Le divorce pour faute a des effets quant aux rapports personnels et patrimoniaux dans la famille.
1. Les effets personnels.
Dans les rapports personnels entre époux, le divorce met fin au mariage dès que la décision de divorce est passée en force de chose jugée (art. 260 C. civ.). Il met aussi un terme à tous leurs devoirs et obligations réciproques incombant au mariage, ainsi qu’au versement de la pension alimentaire due au titre des mesures provisoires en application du devoir de secours.
Après le divorce, chaque époux retrouve sa liberté de mariage. Les liens d'alliance liant chaque époux à la famille de l'autre disparaissent. En principe, chacun perd l'usage du nom de l'autre. Mais l'article 264 du CC prévoit qu'un époux peut continuer à utiliser le nom de son ex-époux soit avec l'accord de ce dernier, soit avec l'autorisation du juge s'il justifie d'un intérêt particulier pour lui ou pour les enfants.

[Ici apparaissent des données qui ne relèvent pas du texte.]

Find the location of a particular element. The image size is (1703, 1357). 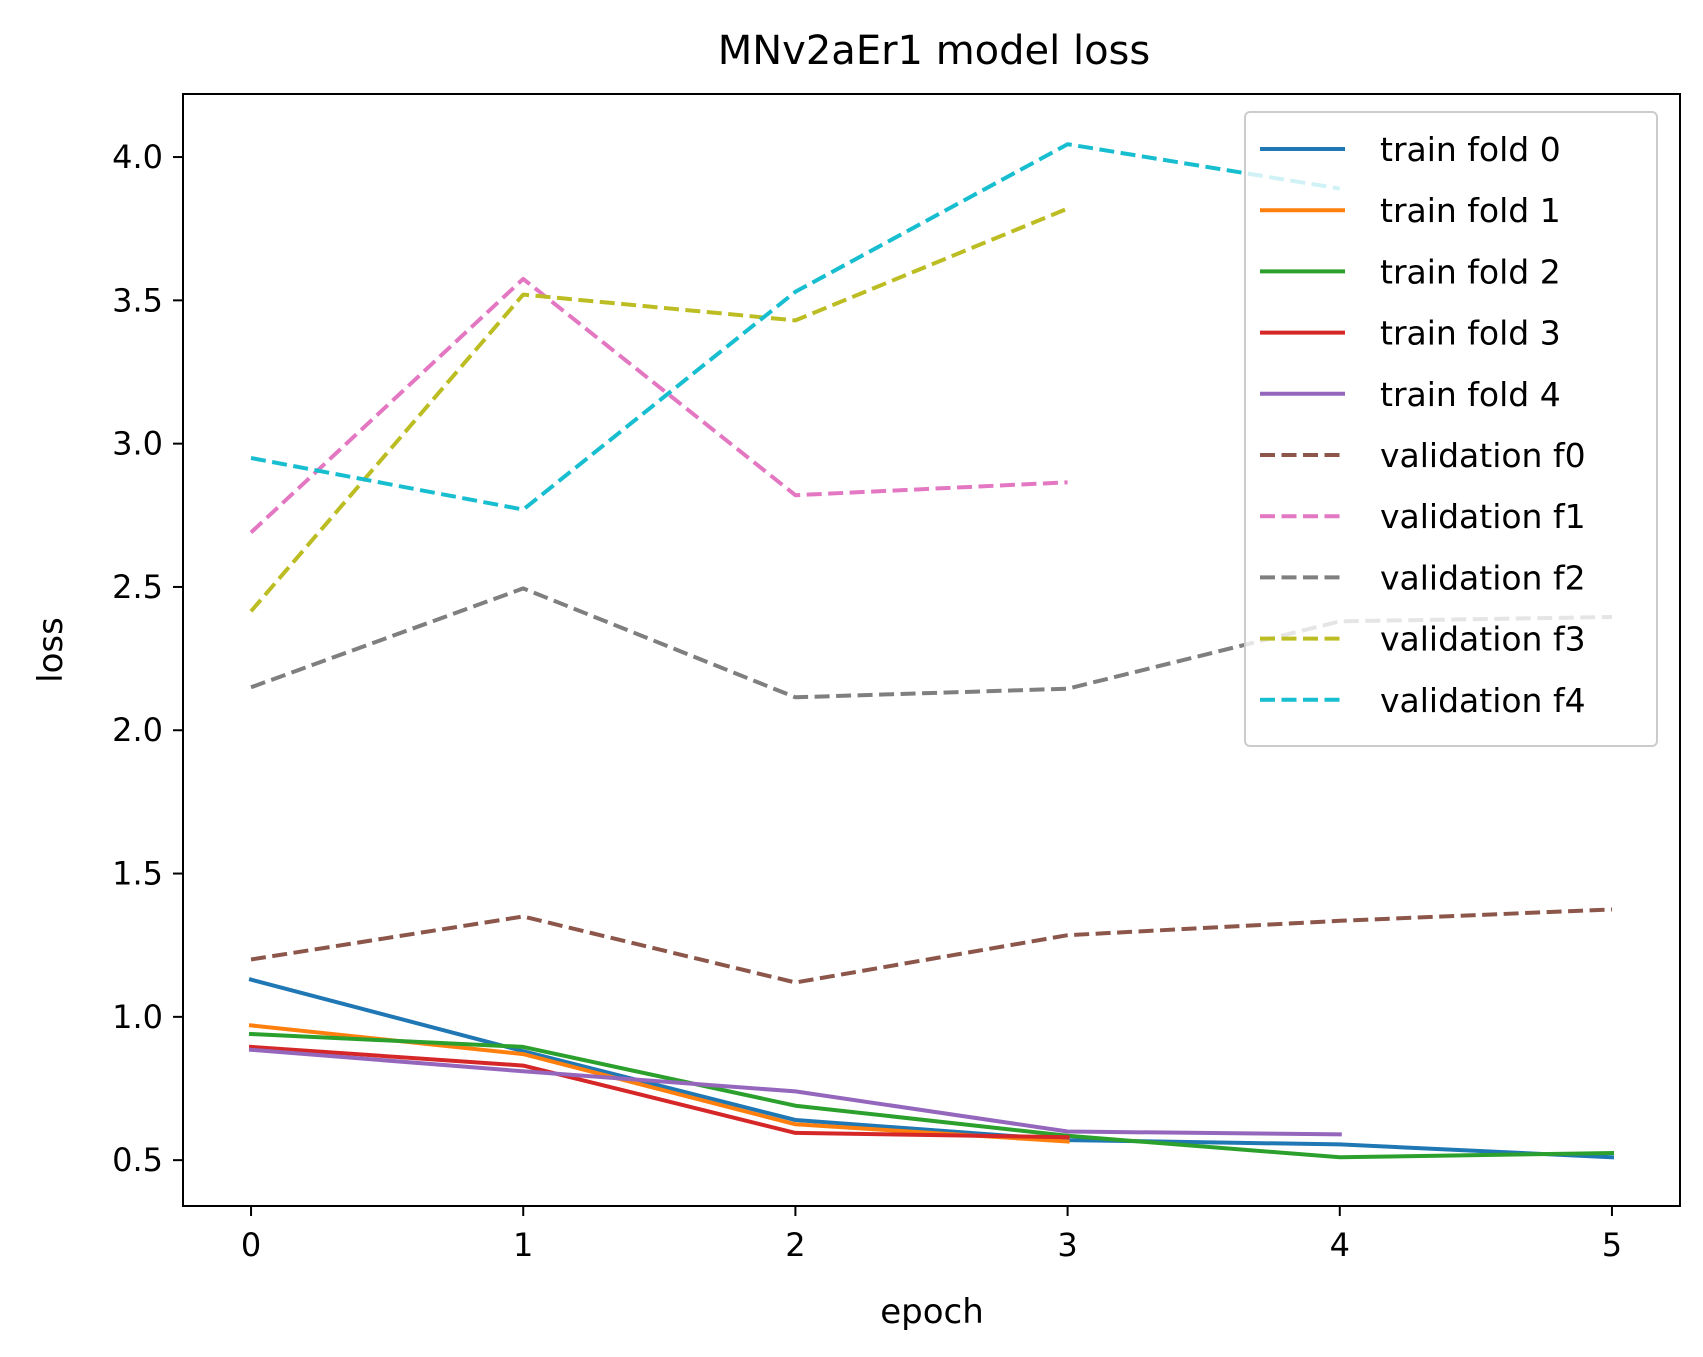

En principe, le divorce n'a pas d'effet sur l'autorité parentale qui continue d’être exercée conjointement ; cependant, lorsque la faute commise est grave, l’autre parent pourra obtenir la garde exclusive de l’enfant. S'agissant de la résidence de l'enfant, le juge devra préférer la résidence alternée lorsqu'elle est possible. D'un point de vue pécuniaire, chaque parent est tenu d'une obligation d'entretien envers leurs enfants. Ainsi, si l'un des parents à la résidence principale de l'enfant, l'autre peut être contraint à verser une pension alimentaire afin de remplir cette obligation.

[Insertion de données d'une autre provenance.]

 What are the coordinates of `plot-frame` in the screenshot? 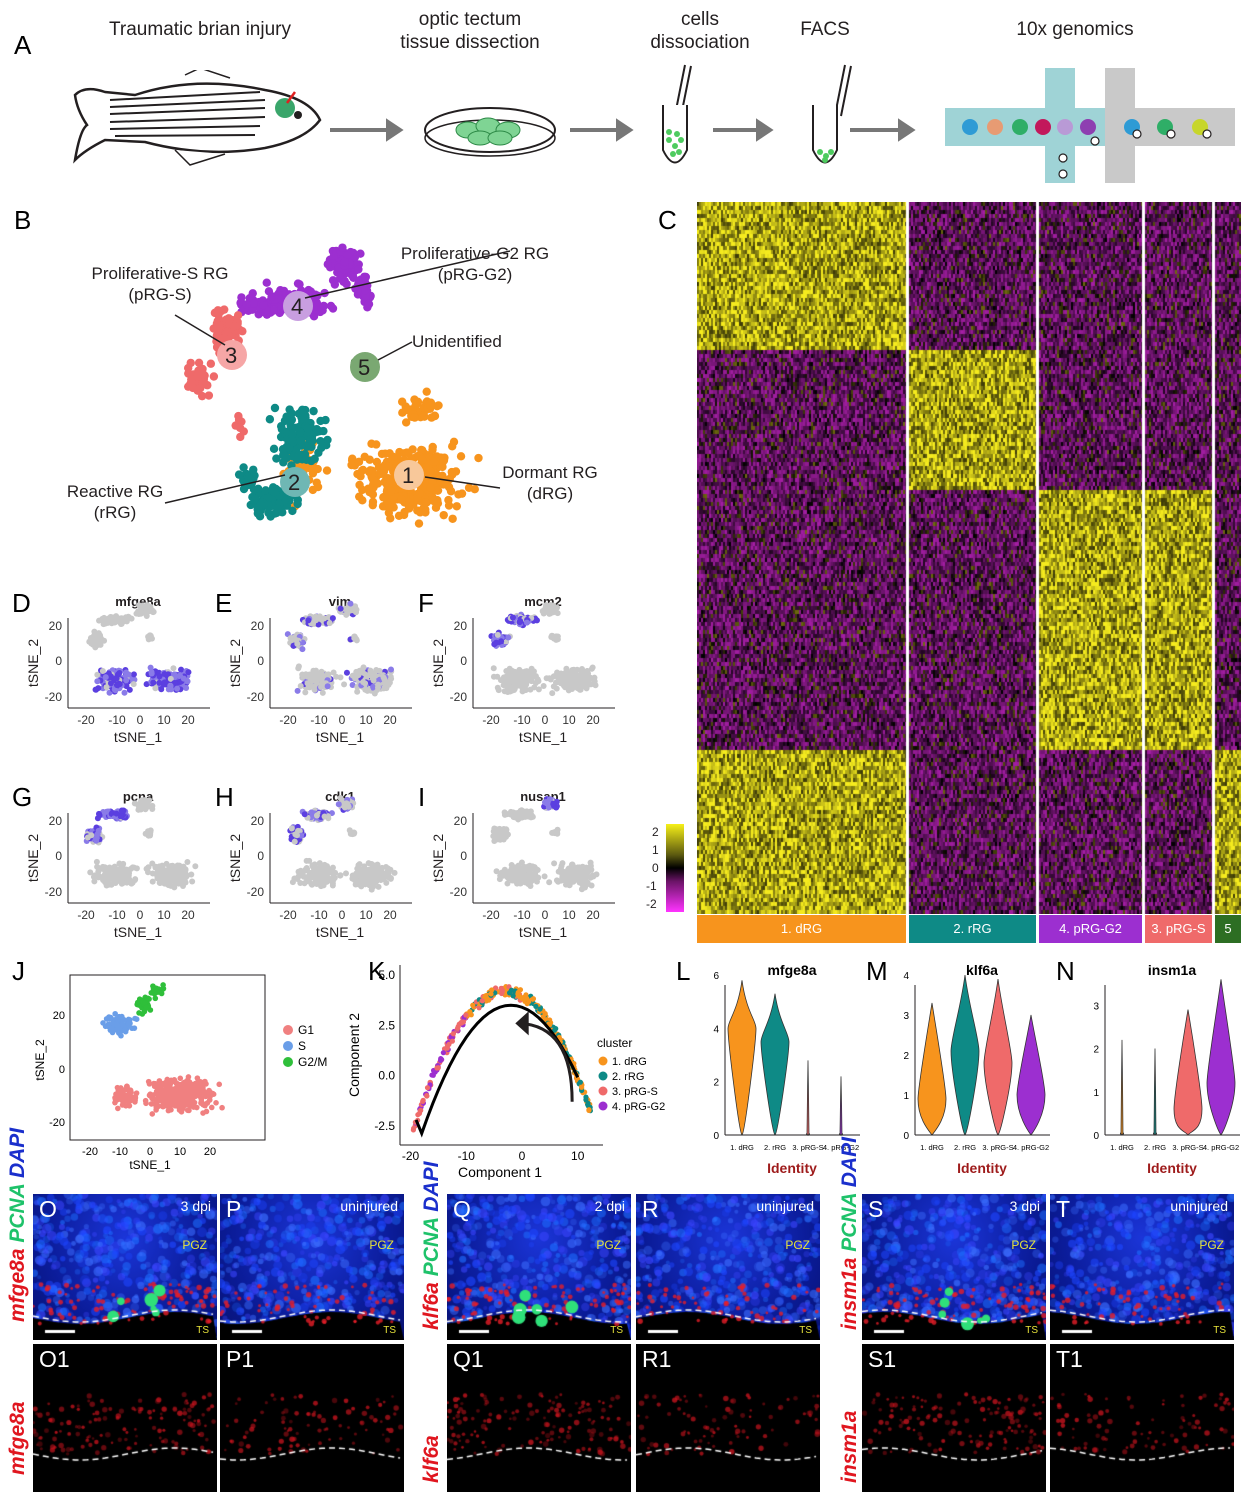 It's located at (168, 1058).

2. Les effets patrimoniaux.
D'un point de vue patrimonial, le divorce éteint, modifie ou crée des droits. Ainsi, il met fin au régime matrimonial et à toute vocation successorale. Il peut également avoir pour effet d'attribuer en priorité le logement familial à l'un des conjoints. La dissolution du mariage fait perdre aux époux le statut de conjoint survivant et ainsi toute vocation à l'égard de la succession de son ex-conjoint (art. 732 C. civ.). Mais le divorce n'a aucun effet sur les droits que les époux tiennent de la loi ou des conventions que l'un ou l'autre ont pu passer avec les tiers (art. 265-1 C. civ.).

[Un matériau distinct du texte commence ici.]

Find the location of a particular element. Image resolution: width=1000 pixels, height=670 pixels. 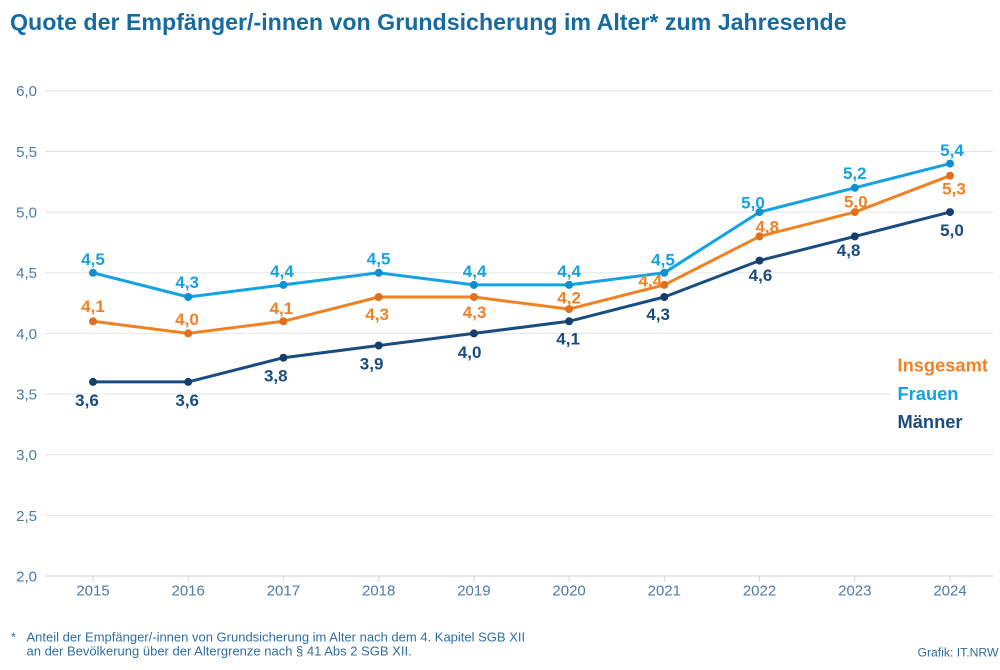

svg-text: Frauen is located at coordinates (928, 394).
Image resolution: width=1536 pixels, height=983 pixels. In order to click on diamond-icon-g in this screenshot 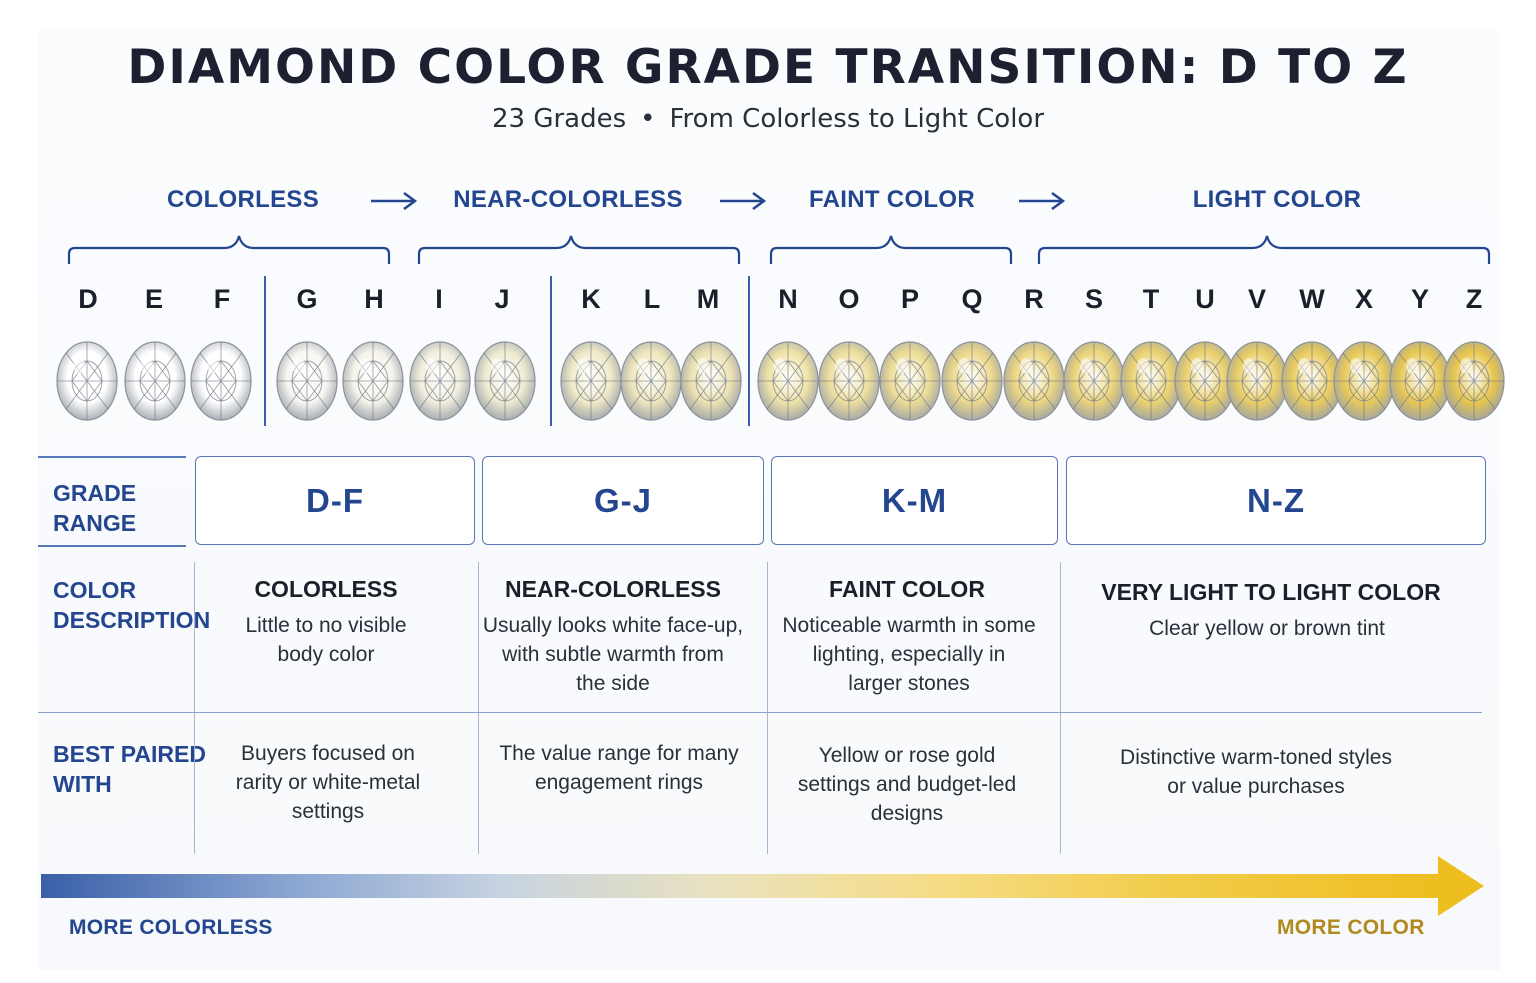, I will do `click(307, 381)`.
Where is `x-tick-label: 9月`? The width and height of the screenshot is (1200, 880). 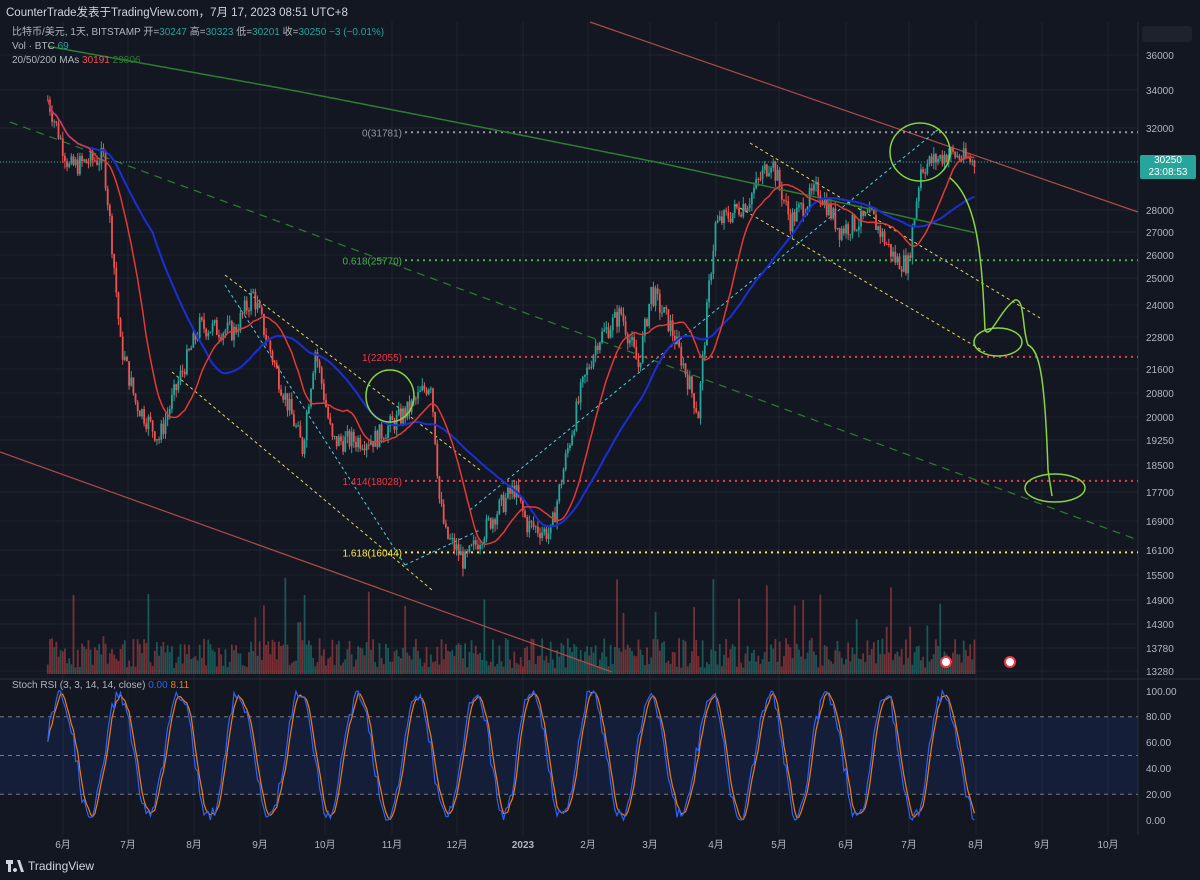
x-tick-label: 9月 is located at coordinates (1042, 845).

Si le divorce met fin à tous les devoirs qui existaient entre les époux et particulièrement au devoir de secours (art. 270 al. 1 C. civ.), il ne nie pas la communauté de vie qui a existé et les difficultés que peut entraîner la disparition de celle-ci à l'égard d'un des ex-conjoints; c'est pourquoi la loi a instauré la prestation compensatoire. La question de la nature de la prestation compensatoire n'est toujours pas résolue et de nombreux auteurs relèvent qu'en réalité elle aurait une double nature à la fois indemnitaire et alimentaire. Elle est en fait destinée à rééquilibrer pécuniairement la différence de niveau de vie qui est susceptible d'exister entre les ex-époux suite à la disparition du mariage. Le montant de la prestation compensatoire et son mode de règlement sont déterminés par le juge. La loi du 26 mai 2004 a réaffirmé que le principe est le versement de la prestation en capital, la rente restant ainsi l'exception. En cas de changement important dans sa situation le débiteur peut demander une révision de la prestation et le juge peut alors l'autoriser. Mais il peut aussi refuser l'attribution d'une prestation si « l'équité le commande, soit en considération des critères prévues à l'art 271, soit lorsque le divorce prononcé aux torts exclusifs de l'époux qui demande le bénéfice de cette prestation, au regard des circonstances particulières » (art. 270 al. 3 C. civ.).
La prestation compensatoire n'a pour but que de rétablir un équilibre dans les niveaux de vie des conjoints après leur divorce, elle ne peut pas réparer le préjudice moral qu'a pu subir l'un des époux du fait de cette rupture. Ainsi, il est possible d'allouer à cet époux une réparation mais uniquement dans des cas limités (art. 266 C.civ.).
Des dommages-intérêts ne peuvent être accordés qu'à l'époux qui a obtenu le prononcé du divorce aux torts exclusifs de son conjoint et qu'à celui qui est défendeur à un divorce pour altération définitive du lien conjugal et qui n'a formé aucune demande reconventionnelle.
Par ailleurs, il faut rappeler que, conformément au droit commun de la responsabilité, la victime devra prouver le lien de causalité entre le préjudice et le divorce. Autrement dit, elle devra établir que la rupture est source d'un dommage moral très important.